In coastal ecosystems, namely hosting boating and shipping activities, boats and ship's hulls and ship ballast water are commonly recognized for their potential as vectors of the introduction of biofouling organisms consequently making places such as marinas, ports, and wharves extremely susceptible to the fouling activities (Davidson et al., 2010; Hoxha et al., 2018). Furthermore, inshore aquaculture infrastructures can be targeted as well due to the loading of nutrients and the availability of artificial subtracts favorable for biofoulers organisms (Lambert, 2007; Atalah et al., 2014; Atalah et al., 2020; Loureiro et al., 2021). In the Ria de Aveiro, colonial ascidian B. violaceus was registered only at the FH and OF sites, in line with what previous authors have reported regarding the pathways of introduction (Carver et al., 2006; Bock et al., 2011; Palanisamy et al., 2018). Interestingly, B. schlosseri was only registered at the IMTA site. These two species have been recognized as NIS in Portugal (Figure 3) (Canning-Clode et al., 2013; Chainho et al., 2015; Ramalhosa et al., 2021).
Ciona intestinalis total abundance dominated at the IMTA location, representing 50% of the total ascidian community collected throughout the present study, whereas at the remaining locations (FH, M, and OF) it presented extremely low abundance values (0.5%, 0.7%, 0.3%, respectively). Additionally, this location recorded the highest concentrations of dissolved inorganic nutrients. This evidence suggests that the nutrient-enriched waters produced by the fish cultivation system are favoring the growth and biomass accumulation of this species (Chatzoglou et al., 2020). On the other hand, the OF location overall registered high abundances, but on what concerns POM values, this location recorded the lowest values. A possible explanation for such finding is the existing oyster production at this location that may contribute to a reduction of the POM from the water and consequently increase the ammonia signal (Dame et al., 1984).
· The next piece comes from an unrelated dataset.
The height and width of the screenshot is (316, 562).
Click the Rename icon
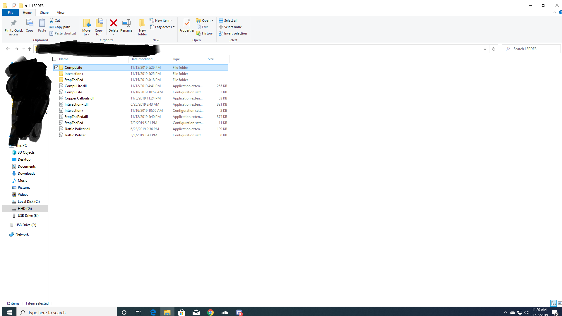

The general trend of the increase in abundance values was observed in all the studied locations during sampling days 155 to 226 (July to October), which in turn corresponds to the period of ascidians settlement (Coma et al., 2000; Lambert, 2007). Several studies have verified that seasonality is a key element in the development of marine fouling communities (Lindeyer and Gittenberger, 2011; Sievers et al., 2013; Lezzi and Giangrande, 2018; Fortič et al., 2021) and that larval availability also varies with the season (Shenkar et al., 2008).
Our results are compatible with those found by other authors, who have demonstrated that ascidians can present different interspecific recruitment periods year-round. More specifically, Valentine et al. (2016) verified that recruits of colonial B. violaceus can be observed from September to October. Solitary C. intestinalis reaches a recruitment peak in August and can continue until late November (Ramsay et al., 2008b; Ramsay et al., 2009; Valentine et al., 2016). Lindeyer and Gittenberger (2011) documented the succession of native versus non-native fouling communities and verified that Molgula socialis, Styela clava, and B. violaceus settled mostly from June to December, while C. intestinalis, A. aspersa, and B. schlosseri settled from March to December. Therefore, in locations where predictable seasonal fouling patterns are present, the moment of retrieval of the substrate used to collect marine fouling communities is paramount.
Some biofouling populations can proliferate very rapidly and then gradually retreat. This is especially true for C. intestinalis and S. clava. (Watts et al., 2015). However, environmental factors such as temperature and salinity (Vercaemer et al., 2011; Valentine et al., 2016), light (Gulliksen, 2011; Al-Sofyani and Satheesh, 2019), rainfall (Gama et al., 2006), substrate availability (Osman and Whitlatch, 1995) among others, may also play a significant role in the recruitment process. For example, according to Valentine et al. (2016), ascidians C. intestinalis and A. aspersa have a negative response to temperatures above 21 °C, but other ascidians such as S. clava are less sensitive to temperature fluctuations. Ascidian colonization has been positively correlated with warmer water temperatures (Rodriguez and Ibarra-Obando, 2008), and at the five locations selected for this experiment, temperatures varied on average from 15.4°C-18.1°C, indicating that ascidian colonization is benefiting from these temperatures.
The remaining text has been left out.